+++ SEITENTEXT +++

Er begann das Training mit der Ansage: Der Lehrgang ist für Euch. Ich möchte das jeder von Euch etwas mitnimmt, lernt und sein eigenes Niveau anhebt. Zudem hat er mehrfach gesagt, dass man hier nicht mit falschem Ehrgeiz an die Sache herangehen soll. Wenn jemand eine Übung nicht machen kann, z.B. wegen eine kleinen Verletzung, dann sollte man das auf keinem Fall tun.

+++ ANGEZEIGTE INFORMATIONEN +++

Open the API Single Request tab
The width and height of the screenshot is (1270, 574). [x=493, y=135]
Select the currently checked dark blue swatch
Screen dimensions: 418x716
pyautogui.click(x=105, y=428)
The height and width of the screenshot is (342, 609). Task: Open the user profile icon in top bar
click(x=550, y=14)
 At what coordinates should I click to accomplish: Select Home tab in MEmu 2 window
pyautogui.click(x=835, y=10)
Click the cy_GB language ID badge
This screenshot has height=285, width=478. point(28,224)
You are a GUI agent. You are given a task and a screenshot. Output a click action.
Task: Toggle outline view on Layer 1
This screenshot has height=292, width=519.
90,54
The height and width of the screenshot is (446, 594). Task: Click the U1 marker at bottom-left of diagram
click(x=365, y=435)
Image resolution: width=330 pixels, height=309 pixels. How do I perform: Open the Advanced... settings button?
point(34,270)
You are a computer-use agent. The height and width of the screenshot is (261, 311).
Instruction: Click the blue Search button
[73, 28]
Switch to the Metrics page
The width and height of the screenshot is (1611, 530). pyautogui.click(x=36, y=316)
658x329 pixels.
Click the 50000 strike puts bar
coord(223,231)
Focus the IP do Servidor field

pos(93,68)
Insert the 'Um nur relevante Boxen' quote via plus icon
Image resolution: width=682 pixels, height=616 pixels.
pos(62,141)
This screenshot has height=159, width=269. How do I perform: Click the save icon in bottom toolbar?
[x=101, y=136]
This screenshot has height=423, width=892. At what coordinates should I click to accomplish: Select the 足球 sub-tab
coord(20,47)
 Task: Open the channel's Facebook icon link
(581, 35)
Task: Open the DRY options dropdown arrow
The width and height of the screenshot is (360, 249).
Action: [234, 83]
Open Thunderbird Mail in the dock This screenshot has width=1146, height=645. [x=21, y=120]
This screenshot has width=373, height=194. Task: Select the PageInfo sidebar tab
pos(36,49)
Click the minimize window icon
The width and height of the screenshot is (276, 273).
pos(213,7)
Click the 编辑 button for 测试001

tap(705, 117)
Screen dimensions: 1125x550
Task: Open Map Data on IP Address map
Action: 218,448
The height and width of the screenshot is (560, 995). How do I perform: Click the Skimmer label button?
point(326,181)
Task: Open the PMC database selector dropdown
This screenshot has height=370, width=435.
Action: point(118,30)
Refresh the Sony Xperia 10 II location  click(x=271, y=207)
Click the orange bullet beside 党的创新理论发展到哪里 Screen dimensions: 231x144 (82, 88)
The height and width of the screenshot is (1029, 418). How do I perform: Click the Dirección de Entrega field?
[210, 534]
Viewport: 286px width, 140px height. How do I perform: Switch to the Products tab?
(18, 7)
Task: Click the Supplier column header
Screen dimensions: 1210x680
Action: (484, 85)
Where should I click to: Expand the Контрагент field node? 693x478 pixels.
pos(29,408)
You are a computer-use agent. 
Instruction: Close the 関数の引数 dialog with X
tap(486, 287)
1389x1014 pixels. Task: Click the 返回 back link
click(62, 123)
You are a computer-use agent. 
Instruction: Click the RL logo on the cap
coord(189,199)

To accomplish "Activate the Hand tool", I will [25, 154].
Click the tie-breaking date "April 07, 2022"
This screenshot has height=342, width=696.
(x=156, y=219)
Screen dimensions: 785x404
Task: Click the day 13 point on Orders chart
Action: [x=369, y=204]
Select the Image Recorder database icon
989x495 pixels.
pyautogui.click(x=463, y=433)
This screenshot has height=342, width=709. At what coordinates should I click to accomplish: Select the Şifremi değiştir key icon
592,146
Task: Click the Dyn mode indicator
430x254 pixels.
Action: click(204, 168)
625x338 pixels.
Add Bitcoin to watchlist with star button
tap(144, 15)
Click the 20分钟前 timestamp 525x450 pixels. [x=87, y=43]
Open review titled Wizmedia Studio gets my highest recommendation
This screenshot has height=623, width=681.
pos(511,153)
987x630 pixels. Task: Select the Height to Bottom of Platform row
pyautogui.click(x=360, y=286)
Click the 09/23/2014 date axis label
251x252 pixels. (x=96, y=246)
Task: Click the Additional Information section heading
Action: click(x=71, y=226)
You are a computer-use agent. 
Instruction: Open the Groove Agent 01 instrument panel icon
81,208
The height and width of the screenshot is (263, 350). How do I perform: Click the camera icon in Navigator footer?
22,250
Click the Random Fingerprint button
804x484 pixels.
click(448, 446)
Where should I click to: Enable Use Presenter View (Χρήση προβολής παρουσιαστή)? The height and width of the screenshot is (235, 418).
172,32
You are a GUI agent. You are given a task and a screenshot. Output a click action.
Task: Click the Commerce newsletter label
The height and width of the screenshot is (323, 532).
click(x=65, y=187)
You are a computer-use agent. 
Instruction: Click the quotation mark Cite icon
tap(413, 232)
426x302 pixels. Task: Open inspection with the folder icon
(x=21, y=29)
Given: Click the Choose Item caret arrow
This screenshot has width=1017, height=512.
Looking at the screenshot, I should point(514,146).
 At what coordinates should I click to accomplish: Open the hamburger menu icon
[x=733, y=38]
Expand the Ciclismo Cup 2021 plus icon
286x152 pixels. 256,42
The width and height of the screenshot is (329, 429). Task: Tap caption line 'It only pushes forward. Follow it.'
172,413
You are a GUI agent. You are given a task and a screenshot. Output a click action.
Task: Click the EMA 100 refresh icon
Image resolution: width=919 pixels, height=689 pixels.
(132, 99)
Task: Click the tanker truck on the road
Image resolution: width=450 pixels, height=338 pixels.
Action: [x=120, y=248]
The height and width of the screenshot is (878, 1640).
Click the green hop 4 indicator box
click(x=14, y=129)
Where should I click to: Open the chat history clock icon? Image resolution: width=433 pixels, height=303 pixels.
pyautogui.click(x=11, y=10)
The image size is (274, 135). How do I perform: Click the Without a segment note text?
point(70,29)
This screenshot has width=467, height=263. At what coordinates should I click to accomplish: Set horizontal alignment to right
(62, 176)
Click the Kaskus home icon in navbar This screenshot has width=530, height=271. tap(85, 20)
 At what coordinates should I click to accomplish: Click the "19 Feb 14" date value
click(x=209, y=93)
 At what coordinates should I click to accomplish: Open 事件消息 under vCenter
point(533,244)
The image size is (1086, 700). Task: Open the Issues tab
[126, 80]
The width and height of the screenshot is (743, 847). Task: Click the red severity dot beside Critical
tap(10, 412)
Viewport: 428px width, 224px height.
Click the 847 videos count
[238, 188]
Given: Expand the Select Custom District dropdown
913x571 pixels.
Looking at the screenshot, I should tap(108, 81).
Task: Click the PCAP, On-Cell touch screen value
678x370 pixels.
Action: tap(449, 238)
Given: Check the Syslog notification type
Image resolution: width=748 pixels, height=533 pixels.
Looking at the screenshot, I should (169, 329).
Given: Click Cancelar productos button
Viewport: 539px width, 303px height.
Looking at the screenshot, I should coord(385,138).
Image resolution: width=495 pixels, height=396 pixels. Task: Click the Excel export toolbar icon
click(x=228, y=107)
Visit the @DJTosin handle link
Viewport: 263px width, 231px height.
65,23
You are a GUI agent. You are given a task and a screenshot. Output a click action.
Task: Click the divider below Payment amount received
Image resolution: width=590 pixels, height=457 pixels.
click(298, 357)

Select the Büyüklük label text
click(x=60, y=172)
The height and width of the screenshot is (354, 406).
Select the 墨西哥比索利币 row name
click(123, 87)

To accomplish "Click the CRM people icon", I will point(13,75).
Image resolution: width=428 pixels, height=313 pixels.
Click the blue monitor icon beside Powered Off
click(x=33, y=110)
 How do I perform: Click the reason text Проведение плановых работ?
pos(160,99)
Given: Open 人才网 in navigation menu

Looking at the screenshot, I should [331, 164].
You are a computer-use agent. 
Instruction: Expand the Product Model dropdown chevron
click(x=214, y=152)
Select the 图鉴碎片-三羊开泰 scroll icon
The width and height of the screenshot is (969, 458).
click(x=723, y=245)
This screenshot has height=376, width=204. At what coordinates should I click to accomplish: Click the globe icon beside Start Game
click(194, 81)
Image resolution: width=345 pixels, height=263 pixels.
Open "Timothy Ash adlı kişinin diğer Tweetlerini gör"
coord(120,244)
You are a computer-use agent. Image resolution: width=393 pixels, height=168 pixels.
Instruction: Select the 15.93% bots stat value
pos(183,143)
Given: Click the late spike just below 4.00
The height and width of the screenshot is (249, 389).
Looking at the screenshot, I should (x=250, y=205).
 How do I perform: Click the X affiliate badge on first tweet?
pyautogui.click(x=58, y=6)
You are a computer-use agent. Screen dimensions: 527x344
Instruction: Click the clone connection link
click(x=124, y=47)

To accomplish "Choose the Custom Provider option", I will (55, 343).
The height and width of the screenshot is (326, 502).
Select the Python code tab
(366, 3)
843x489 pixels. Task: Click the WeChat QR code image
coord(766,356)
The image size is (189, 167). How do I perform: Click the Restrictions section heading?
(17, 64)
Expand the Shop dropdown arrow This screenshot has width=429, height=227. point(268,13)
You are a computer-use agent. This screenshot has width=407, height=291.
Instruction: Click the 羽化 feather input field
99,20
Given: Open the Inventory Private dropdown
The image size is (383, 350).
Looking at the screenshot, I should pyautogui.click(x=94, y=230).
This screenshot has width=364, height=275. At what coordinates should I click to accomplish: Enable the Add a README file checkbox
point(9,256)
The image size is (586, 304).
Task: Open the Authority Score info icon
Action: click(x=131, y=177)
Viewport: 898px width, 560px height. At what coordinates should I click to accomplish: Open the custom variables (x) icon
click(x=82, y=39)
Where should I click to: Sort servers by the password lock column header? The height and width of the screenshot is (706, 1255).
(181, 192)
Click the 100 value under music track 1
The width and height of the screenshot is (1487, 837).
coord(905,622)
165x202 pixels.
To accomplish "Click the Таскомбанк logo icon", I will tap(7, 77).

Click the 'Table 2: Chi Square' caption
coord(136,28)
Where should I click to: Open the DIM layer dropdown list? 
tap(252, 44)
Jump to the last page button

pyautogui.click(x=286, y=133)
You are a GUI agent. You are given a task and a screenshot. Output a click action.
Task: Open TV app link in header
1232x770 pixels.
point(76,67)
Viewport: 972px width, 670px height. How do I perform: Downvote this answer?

+++

*ARBEITSANWEISUNG*: Zitiere aus dem Seitentext den Abschnitt von „Er begann das“ bis einschließlich „keinem Fall tun.“. Die Auflistung stammt aus einer anderen Quelle.

*ERGEBNIS DER ÜBUNG*:
Er begann das Training mit der Ansage: Der Lehrgang ist für Euch. Ich möchte das jeder von Euch etwas mitnimmt, lernt und sein eigenes Niveau anhebt. Zudem hat er mehrfach gesagt, dass man hier nicht mit falschem Ehrgeiz an die Sache herangehen soll. Wenn jemand eine Übung nicht machen kann, z.B. wegen eine kleinen Verletzung, dann sollte man das auf keinem Fall tun.